For the standard least-squares loss, the gradient is $\nabla f_{LS}(x) = A^T(Ax-y)$. For the back-projection loss, the gradient is $\nabla f_{BP}(x) = A^T(AA^T)^{-1}(Ax-y)$.

In practice, the matrix $AA^T$ can be ill-conditioned, so a regularized inverse is used. For a convolutional operator $H$, the gradient update becomes:

$\nabla f_{BP}(x) = H^T(HH^T + \epsilon I)^{-1}(Hx - y)$

This expression is precisely the form of a Wiener filter. In the Fourier domain, if $\mathcal{F}(\cdot)$ is the Fourier transform, the operator $H^T(HH^T + \epsilon I)^{-1}$ becomes a filter with the frequency response:

$\displaystyle\frac{\overline{\mathcal{F}(h)}}{|\mathcal{F}(h)|^2 + \epsilon}$,

where $h$ is the blur kernel. This filter adaptively de-emphasizes frequencies that were attenuated by the blur, preventing noise amplification. Therefore, using the back-projection loss in a convolutional setting is akin to incorporating a Wiener-filter-like deconvolution step directly into the gradient update of the optimization, leading to more stable and accurate reconstructions.

Solving Inverse Problems with the Method of Alternating Proximations

This optimization problem can be solved efficiently using the proximal gradient method (PGM). PGM is an iterative algorithm designed for problems that are a sum of a smooth function and a (possibly non-smooth) function for which we can compute a proximal operator.

In our case, the objective function is $f(x) + h(x)$, where $f(x) = \frac{1}{2} \Vert A^{\dagger}(y - Ax)\Vert_2^2$ is the smooth data-fidelity term, and $h(x) = \lambda g(x)$ is the regularization term.

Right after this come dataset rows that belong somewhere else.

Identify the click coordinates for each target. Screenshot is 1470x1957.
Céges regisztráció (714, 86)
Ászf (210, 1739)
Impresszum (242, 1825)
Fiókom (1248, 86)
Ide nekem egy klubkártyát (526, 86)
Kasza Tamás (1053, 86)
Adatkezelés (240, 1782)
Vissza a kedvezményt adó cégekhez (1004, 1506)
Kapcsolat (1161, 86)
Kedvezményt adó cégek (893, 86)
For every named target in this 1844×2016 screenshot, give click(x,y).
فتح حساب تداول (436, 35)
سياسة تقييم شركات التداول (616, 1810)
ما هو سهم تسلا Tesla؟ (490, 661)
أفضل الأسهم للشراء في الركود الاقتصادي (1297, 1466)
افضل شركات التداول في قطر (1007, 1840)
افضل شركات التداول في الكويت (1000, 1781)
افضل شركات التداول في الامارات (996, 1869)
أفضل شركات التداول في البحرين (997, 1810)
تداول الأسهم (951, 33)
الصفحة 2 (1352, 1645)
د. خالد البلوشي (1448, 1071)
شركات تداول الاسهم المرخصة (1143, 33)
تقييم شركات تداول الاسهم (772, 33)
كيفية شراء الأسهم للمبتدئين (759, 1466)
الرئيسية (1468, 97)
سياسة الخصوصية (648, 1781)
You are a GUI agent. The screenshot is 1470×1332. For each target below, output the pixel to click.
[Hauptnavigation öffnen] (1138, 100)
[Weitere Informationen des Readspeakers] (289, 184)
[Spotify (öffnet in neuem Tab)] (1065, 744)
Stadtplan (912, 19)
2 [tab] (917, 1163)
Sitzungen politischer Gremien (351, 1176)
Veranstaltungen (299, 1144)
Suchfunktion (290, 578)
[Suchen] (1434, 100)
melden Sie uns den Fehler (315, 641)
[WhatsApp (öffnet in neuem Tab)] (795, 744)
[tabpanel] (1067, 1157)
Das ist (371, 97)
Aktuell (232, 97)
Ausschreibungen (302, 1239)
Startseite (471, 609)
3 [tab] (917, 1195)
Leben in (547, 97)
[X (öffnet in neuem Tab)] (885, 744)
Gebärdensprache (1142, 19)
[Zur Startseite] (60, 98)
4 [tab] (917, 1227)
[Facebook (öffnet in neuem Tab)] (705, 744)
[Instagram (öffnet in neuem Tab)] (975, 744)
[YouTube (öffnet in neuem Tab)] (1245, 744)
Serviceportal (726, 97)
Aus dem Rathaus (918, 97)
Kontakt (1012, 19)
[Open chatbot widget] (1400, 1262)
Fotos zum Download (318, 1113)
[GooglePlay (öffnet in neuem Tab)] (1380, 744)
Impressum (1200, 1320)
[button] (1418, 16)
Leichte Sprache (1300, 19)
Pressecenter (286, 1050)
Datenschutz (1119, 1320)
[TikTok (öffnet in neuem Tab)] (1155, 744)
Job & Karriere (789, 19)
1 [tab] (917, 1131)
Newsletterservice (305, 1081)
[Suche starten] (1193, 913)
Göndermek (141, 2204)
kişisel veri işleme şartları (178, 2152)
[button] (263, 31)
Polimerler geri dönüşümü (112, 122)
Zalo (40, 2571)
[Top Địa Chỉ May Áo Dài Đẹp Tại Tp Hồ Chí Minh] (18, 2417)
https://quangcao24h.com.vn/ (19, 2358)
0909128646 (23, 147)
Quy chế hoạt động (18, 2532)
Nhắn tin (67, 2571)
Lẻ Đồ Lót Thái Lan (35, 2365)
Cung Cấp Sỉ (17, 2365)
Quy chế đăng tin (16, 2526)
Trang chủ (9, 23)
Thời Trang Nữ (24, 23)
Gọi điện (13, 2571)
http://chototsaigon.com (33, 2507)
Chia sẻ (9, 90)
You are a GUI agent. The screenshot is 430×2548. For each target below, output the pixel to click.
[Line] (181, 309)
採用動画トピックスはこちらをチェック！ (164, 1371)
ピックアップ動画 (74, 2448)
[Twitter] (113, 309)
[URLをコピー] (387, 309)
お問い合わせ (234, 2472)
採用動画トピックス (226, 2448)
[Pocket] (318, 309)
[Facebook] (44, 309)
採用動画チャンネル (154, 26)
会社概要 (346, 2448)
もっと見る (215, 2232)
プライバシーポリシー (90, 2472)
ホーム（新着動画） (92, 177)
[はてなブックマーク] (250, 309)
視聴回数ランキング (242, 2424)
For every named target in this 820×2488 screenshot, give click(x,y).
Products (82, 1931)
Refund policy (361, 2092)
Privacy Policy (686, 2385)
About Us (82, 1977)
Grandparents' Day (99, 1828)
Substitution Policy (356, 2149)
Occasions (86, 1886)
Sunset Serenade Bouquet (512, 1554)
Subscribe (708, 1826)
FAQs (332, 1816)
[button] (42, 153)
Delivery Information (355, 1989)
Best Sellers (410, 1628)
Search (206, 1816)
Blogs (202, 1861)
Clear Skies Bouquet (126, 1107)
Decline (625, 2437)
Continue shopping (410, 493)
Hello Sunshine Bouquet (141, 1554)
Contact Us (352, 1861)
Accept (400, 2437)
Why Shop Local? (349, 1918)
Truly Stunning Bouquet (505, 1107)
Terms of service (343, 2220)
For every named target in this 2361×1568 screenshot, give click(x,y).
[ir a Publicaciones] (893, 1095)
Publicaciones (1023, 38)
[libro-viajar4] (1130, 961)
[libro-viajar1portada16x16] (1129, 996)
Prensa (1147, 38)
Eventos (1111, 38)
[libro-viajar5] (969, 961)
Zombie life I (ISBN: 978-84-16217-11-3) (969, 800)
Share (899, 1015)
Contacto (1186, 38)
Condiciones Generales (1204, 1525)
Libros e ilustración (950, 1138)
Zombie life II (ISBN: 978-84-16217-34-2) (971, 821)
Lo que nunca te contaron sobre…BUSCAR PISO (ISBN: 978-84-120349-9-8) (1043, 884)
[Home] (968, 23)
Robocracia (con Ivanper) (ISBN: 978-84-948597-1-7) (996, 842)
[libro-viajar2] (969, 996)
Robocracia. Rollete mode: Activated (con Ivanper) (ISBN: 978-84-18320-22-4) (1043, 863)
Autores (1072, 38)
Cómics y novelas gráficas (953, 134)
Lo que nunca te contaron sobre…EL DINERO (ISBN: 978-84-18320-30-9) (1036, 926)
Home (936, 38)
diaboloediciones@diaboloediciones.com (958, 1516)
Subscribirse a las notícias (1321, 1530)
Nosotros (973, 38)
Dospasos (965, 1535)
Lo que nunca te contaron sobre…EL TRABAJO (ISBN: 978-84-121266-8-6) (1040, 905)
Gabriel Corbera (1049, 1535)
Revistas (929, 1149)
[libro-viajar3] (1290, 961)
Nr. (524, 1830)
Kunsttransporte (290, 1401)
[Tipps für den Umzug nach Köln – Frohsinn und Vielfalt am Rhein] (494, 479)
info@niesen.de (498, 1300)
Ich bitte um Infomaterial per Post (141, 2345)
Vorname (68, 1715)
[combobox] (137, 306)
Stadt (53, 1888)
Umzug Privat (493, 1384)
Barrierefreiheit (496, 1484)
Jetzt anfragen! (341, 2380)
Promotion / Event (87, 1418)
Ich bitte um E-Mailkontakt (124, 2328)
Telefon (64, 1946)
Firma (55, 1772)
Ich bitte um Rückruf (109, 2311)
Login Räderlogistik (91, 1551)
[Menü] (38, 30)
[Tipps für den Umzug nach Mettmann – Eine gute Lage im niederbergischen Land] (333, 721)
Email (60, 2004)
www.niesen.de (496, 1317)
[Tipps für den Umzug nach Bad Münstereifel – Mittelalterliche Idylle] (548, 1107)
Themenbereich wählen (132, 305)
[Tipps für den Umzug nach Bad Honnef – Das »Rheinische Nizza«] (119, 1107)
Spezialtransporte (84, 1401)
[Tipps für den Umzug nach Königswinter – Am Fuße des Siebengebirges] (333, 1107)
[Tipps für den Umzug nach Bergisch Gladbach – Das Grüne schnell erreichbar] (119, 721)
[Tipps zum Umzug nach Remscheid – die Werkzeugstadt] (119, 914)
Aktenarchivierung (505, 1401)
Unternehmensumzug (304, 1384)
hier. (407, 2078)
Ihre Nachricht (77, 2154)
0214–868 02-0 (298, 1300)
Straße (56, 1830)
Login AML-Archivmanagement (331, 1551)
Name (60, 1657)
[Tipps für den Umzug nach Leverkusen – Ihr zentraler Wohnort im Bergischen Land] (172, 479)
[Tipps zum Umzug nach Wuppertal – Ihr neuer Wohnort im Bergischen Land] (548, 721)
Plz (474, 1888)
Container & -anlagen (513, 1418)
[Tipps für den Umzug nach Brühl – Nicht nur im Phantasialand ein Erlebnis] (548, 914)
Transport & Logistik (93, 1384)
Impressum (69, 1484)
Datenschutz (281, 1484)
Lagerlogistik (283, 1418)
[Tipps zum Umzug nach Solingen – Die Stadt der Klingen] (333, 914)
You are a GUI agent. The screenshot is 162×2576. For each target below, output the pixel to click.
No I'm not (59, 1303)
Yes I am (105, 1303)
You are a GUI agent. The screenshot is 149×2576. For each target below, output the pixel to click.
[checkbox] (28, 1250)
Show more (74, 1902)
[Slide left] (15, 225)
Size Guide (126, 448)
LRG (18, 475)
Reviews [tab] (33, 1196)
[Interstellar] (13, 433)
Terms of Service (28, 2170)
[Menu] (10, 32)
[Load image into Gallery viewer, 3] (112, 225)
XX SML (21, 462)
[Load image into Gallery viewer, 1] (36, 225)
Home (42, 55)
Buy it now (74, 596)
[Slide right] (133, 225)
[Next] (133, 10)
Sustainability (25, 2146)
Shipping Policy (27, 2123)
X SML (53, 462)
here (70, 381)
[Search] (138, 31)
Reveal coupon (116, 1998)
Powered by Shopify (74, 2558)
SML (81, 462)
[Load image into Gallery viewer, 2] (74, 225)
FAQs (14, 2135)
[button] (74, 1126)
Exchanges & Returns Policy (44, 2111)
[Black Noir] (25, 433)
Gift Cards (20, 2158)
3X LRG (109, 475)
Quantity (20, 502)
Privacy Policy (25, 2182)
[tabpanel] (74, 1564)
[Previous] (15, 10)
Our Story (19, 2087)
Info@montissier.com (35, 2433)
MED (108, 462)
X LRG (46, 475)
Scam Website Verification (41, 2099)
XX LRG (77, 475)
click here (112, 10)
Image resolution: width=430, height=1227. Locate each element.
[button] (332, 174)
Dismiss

The gradient of the smooth part is:

$\nabla f(x) = A^T(AA^T)^{-1}(Ax-y) = A^{\dagger}(Ax-y)$

The PGM update step is given by:

$x_{k+1} = \text{prox}_{h}(x_k - \nabla f(x_k))$,
$x_{k+1} = \text{prox}_{\lambda g}(x_k - A^{\dagger}(Ax_k-y))$.

Notice that the term inside the proximal operator is exactly the projection of $x_k$ onto the solution space $C$:

$x_k - A^{\dagger}(Ax_k-y) = \text{proj}_C(x_k)$

This allows us to write the update in a very intuitive form:

$x_{k+1} = \text{prox}_{\lambda g}(\text{prox}_{\iota_C}(x_k))$

The iterative scheme that follows the proximal gradient method can also be viewed from the perspective of alternating approximations .

Empirically, it was observed that the method of alternating proximations provided faster and superior-quality reconstructions compared to the standard least-squares data-fidelity for compressive sensing and image deconvolution .